蓮と巴と黒崎-2
「そっかー、伊吹さんとまだ。」
「うん…、未だ口も聞いてくれなくて。」
すっかり定着と化した風馬君のバイト先でのお悩み相談。あたるもここ最近客足が途絶えれる閉店まじかの時間帯に足を運び、お話をしているみたいで。
「あっ、珈琲お替り良い?」
そう言って、空になったカップを差し出す。
「君これで13杯目だよ。」
「良いじゃないか、どーせお替り無料だし、勿体ないじゃないか。」
我ながらどけち根性をむき出しにする。
軽く呆れられるなか、新しい珈琲を受け取り冷めないうちに早速口にする。
「…それに飲まなきゃやってられないし。
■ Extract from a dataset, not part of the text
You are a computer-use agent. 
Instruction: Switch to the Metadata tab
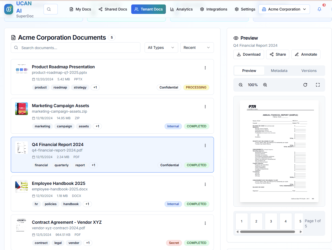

」
「一条君。」
って僕はおっさんか、酒がねぇとやってらんねーって。
焼け酒ならぬ、焼けコーヒーってなんじゃそれ。
「……未だ口聞いてないんだ、もうだいぶ経つよね、君らの夫婦漫才がさ。」
「夫婦漫才かい!」
「だってそう見えたんだもの、そして。」
その光景が日常的でとても楽しかったんだろう、それは柊さんも同じって訳ね。
「けど仕方がないよ、巴ったらいつまでも怒ってムキになって、本当に口も聞いてくれないし。」
「……。」
「大体この前の別荘の件だって、結局上手くいかなくて、もうーそれでますます距離が遠くなっちゃって…。」
僕がそう話しているのに彼は急にその場を離れ、向こうのパンの並んでるコーナーへと立ち去って行き。
「巴もあんまりだよ、そりゃー前々から強気でガサツな人とは思ってるよ、でもだからってねぇー。」
構わず口を動かし続ける。すると何かを持ってツカツカと戻ってきて。
「ねぇ聞いてる?けどさぁー待っていればきっと向こうから、むごっ!?」
すると急に僕の口に堅いフランスパンを突っ込んできて。
「んおっ?あんだおひゅうに!(うわっ?何だよ急に)」
「その口少し閉じた方が良いんじゃない?」
「え…。」
突っ込まれたパンを抜き取り、すると今度はそのパンを僕の目の前に突き出し。
「いつまでクヨクヨしてるんだって事だよっ!」
「え…。」
瞳を尖らせ、強い口調で攻めだす。
「さっきから聞いてるとまるで伊吹さん一人が悪いみたいじゃん。」
「それは、だって。」
「元はと言えば君が悪いんだろ?恋人の大事な進路話を蔑ろにしたから。」
「あれはーうう。」
「それに!待ってたって向こうから来てくれる訳ないじゃん!」
「そんな事は。」
「ならこのままで良いの?そうやって向こうから自分に声を掛けてくれるのをクヨクヨしながらさぁー。」
「うう…。」
こうなったらもう頭が上がらない、けど正論だ。
「彼女の事好き?」
「勿論、ずっと傍に居て欲しい。」
「ならこのままでいいの?ずっとお互いに顔を合わせて気まずくなってロクに口も聞かないでさぁー。」
「……。」
「きっと向こうも待ってるんじゃないかなー、君の事。」
巴が、僕を…。
明るくて少々品に欠けるけど大好きな彼女の笑みが頭に浮かぶ。
僕は意を決したが如く椅子から立ち上がり。
「…頑張ってね。」
「うん!君も。」
ありがとう風馬君。
お陰で大事な事に気づけたよ。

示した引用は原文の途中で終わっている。